Ablation: Multiple QAs per Image
- Training with multiple QAs per image improves downstream reasoning by 9.6% (GR) and 10.6% (GPS) compared to single-QA training, despite slightly lower perception task accuracy due to stricter reward criteria.
Scaling to Larger Models
- On Qwen2.5-VL-7B-Instruct, the two-stage approach yields 2.6% (GR) and 4.8% (GPS) improvements, surpassing all open-source and proprietary baselines except GPT-4o, and narrowing the gap to within 2%.
Generalization
- The perception-first paradigm generalizes to other visually grounded tasks (figure QA, textbook QA, scientific reasoning), with gains up to 2.6%.
- For text-reliant or non-geometric visual tasks, the impact is neutral or slightly negative, indicating the specificity of perceptual enhancement.
Theoretical and Practical Implications
The findings establish that RL-based reasoning improvements in MLLMs are fundamentally upper-bounded by the model's visual perception capabilities. Direct reasoning training without perceptual grounding can be ineffective or detrimental. The two-stage framework provides a principled approach to disentangle and sequentially optimize perception and reasoning, yielding state-of-the-art results with modest model sizes.

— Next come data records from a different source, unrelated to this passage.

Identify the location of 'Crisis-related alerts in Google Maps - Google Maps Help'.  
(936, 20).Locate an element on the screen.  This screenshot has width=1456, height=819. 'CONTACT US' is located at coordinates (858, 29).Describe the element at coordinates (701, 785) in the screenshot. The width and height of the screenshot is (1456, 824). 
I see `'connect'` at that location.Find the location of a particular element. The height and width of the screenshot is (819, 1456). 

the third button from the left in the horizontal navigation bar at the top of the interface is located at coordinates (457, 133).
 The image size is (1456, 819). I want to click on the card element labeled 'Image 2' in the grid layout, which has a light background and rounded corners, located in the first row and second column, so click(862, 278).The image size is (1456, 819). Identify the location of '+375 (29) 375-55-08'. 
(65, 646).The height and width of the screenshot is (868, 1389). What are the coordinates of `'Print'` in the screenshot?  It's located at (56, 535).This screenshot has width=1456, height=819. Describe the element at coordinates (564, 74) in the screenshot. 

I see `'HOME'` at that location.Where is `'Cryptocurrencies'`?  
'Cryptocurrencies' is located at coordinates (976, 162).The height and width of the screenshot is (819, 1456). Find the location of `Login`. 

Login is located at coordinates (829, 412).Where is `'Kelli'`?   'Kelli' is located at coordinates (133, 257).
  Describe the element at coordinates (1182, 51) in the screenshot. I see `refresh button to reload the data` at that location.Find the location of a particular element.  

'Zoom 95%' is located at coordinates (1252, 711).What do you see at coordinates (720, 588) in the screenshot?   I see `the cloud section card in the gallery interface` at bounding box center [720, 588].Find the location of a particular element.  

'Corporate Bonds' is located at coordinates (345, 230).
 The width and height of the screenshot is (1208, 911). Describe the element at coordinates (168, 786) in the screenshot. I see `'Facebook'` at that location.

Practically, this paradigm is applicable to any vision-intensive domain where perceptual errors can cascade into flawed reasoning, such as chart understanding, scientific diagram interpretation, and medical imaging. The strict reward and multi-QA training strategies are critical for robust perceptual learning.
Future Directions
Potential avenues for future research include:
- Extending the perception-first framework to "thinking-with-images" approaches and other multimodal reasoning paradigms.
- Generalizing to domains beyond geometry, such as chart and graph understanding, where perceptual bottlenecks are prevalent.
- Investigating curriculum learning strategies that dynamically balance perception and reasoning based on task requirements.
- Reducing reliance on LLM-based judges for reward computation to lower cost and latency.
Conclusion
GeoPQA demonstrates that perceptual limitations are a critical bottleneck in MLLM geometric reasoning. By explicitly quantifying and addressing this gap through a two-stage RL framework, substantial improvements are achieved in both perception and reasoning. The results highlight the necessity of strong perceptual foundations for effective multimodal reasoning and provide a scalable blueprint for future MLLM development in vision-intensive domains.